Does a benign breast condition mean that I have a higher risk of getting breast cancer?
Benign breast conditions rarely increase your risk of breast cancer. Some women have biopsies that show a condition called hyperplasia (excessive cell growth). This condition increases your risk only slightly.

When the biopsy shows hyperplasia and abnormal cells, which is a condition called atypical hyperplasia, your risk of breast cancer increases somewhat more. Atypical hyperplasia occurs in about 5 % of benign breast biopsies.
 
How can I protect myself from breast cancer?
Follow these three steps for early detection:
  • Get a mammogram. The American Cancer Society recommends having a baseline mammogram at age 35, and a screening mammogram every year after age 40. Mammograms are an important part of your health history. Recently, the US Preventive Services Task Force (USPTF) came out with new recommendations regarding when and how often one should have mammograms. These include starting at age 50 and having them every two years. We do not agree with this, but we are in agreement with the American Cancer Society and have not changed our guidelines, which recommend yearly mammograms starting at age 40.
  • Examine your breasts each month after age 20. You will become familiar with the contours and feel of your breasts and will be more alert to changes.
  • Have your breast examined by a healthcare provider at least once every three years after age 20, and every year after age 40. Clinical breast exams can detect lumps that may not be detected by mammogram.
 
The Genetics of Breast Cancer
 
Women with a genetic risk for breast cancer account for five to 10 percent of all women with the disease. Having a first-degree relative (mother, sister, daughter) with breast cancer poses the greatest risk to other female members of the family -- three to five times that of the general population.
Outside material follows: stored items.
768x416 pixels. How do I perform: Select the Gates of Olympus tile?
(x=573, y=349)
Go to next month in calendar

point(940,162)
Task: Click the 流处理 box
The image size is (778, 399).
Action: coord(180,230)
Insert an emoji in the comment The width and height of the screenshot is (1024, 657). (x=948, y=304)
Several characteristics may suggest that a woman has a breast cancer gene:
  • Diagnosis of breast cancer before age 40
  • Several family members diagnosed with breast and/or ovarian cancer
  • Diagnosis of bilateral breast cancer (cancer in both breasts)
 
What are the "breast cancer genes"?
Each of us is born with two copies of about 100,000 different genes contained in each cell. Genes are tiny segments of DNA that control how cells function, such as telling them when to divide and grow. One copy of each gene comes from your mother; the other is from your father.
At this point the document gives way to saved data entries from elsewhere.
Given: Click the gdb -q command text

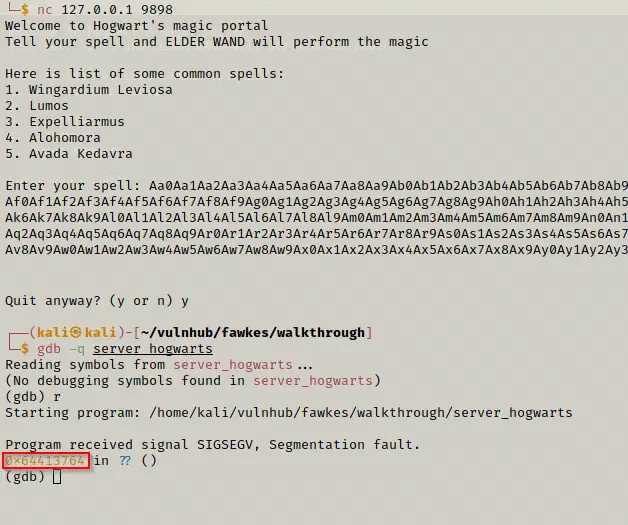Looking at the screenshot, I should 61,349.
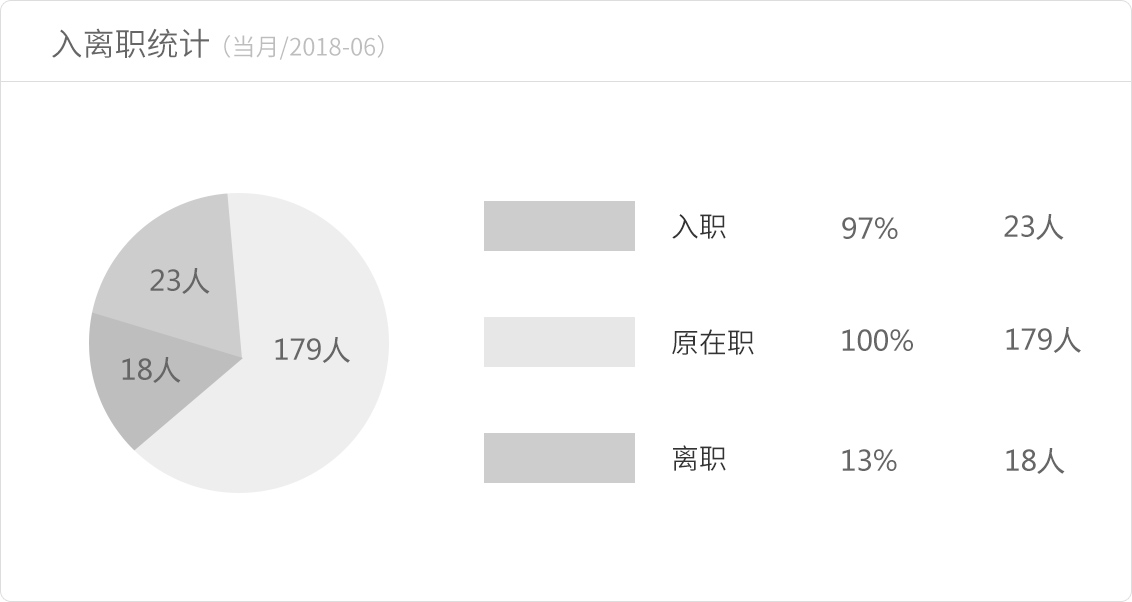Click the 入职 legend label
Image resolution: width=1132 pixels, height=602 pixels.
(x=699, y=226)
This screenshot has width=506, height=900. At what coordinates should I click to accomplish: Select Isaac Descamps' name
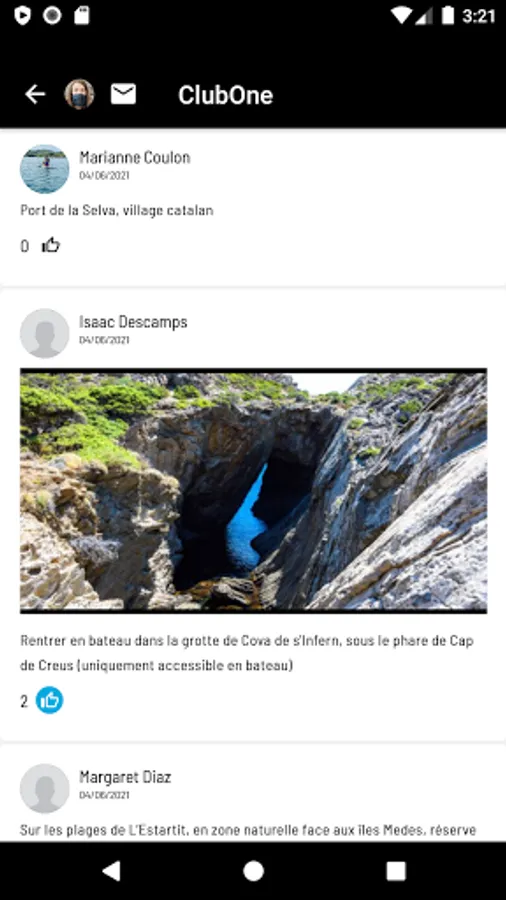coord(133,322)
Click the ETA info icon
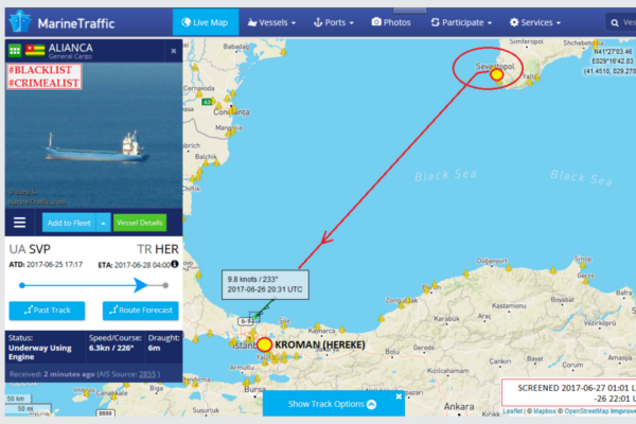Viewport: 636px width, 424px height. point(175,264)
A gene can develop an abnormality that changes how the cell works. More than one faulty gene has been found in women with breast cancer.
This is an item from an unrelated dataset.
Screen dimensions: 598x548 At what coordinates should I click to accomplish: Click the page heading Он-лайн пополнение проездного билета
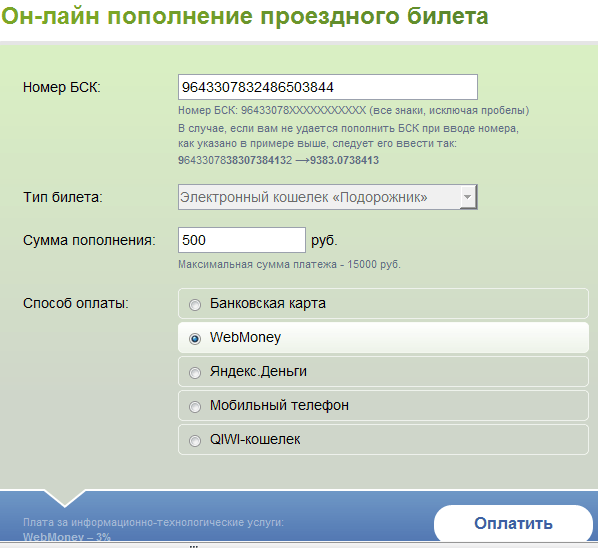click(245, 16)
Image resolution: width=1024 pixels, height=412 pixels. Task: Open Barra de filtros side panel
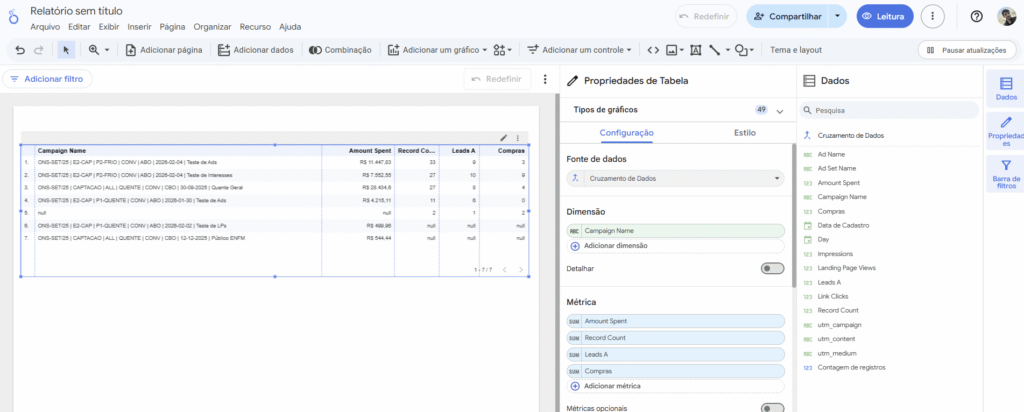[x=1005, y=173]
BRCA1 was the first gene detected that increased a woman's risk for breast and ovarian cancer. The presence of this gene produces a greater than 80 percent risk of developing breast or ovarian cancer by age 85. An estimated one in 600 women carry this gene. The risk of developing a second breast cancer among individuals carrying the BRCA1 gene is 65 percent. Bilateral breast cancer (cancer in both breasts) is also common in women who carry this gene.

A second gene, BRCA2, also plays a major part in breast cancer. Less information is available on the function of this gene; however, scientists do know that it is associated with a similar risk of developing breast cancer among carriers. BRCA2 may also account for some small percentage of male breast cancer.

Both the BRCA1 and BRCA2 genes can be inherited from either parent. Therefore, the father's family history of breast cancer is also important. Men or women who carry one of these gene mutations have a 50/50 chance of passing it on to each of their children.

Usually, these BRCA genes help to prevent cancer by creating proteins that keep cells from growing abnormally. But, if an abnormal BRCA1 or BRCA2 is inherited, you may be more susceptible to developing cancer during your lifetime. In addition, women with an altered BRCA gene usually have an increased risk of developing breast cancer at a younger age (before menopause). However, it's important to note that not all women who carry these genes will develop cancer.

At-risk families can take blood tests to screen for mutations in these genes. However, genetic testing is done only when definitely indicated by a strong personal or family history. Genetic testing may also be used to determine if a woman who has already been diagnosed with breast cancer is at an increased risk for a second breast cancer or ovarian cancer.